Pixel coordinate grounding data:

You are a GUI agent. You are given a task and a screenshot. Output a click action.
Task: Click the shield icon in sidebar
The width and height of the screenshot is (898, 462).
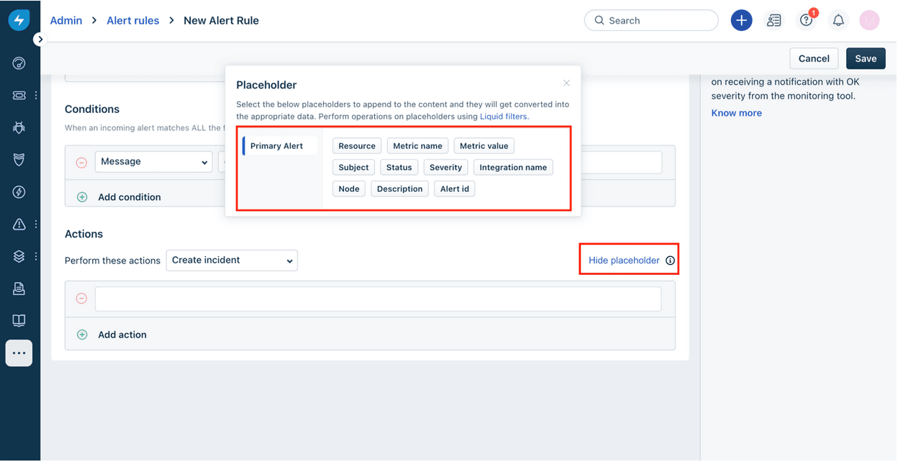tap(19, 160)
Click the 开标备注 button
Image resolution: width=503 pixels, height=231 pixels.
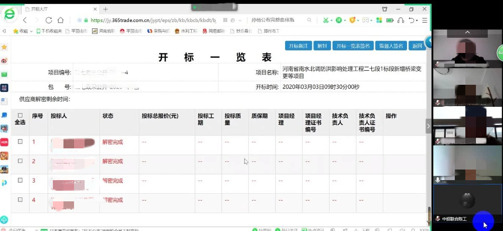coord(298,46)
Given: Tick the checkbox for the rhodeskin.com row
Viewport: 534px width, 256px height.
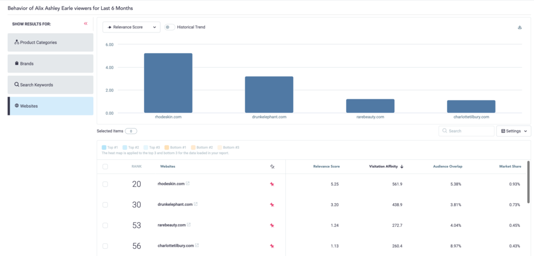Looking at the screenshot, I should coord(105,184).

**Work instructions:** Except for the pictures, print the data above exactly.

**Solution for this exercise:**
You are a GUI agent. You are given a task and a screenshot. Output a click action.
Task: Click the shield icon in sidebar
The width and height of the screenshot is (898, 462).
tap(19, 160)
Click the 开标备注 button
Image resolution: width=503 pixels, height=231 pixels.
coord(298,46)
Given: Tick the checkbox for the rhodeskin.com row
Viewport: 534px width, 256px height.
Looking at the screenshot, I should coord(105,184).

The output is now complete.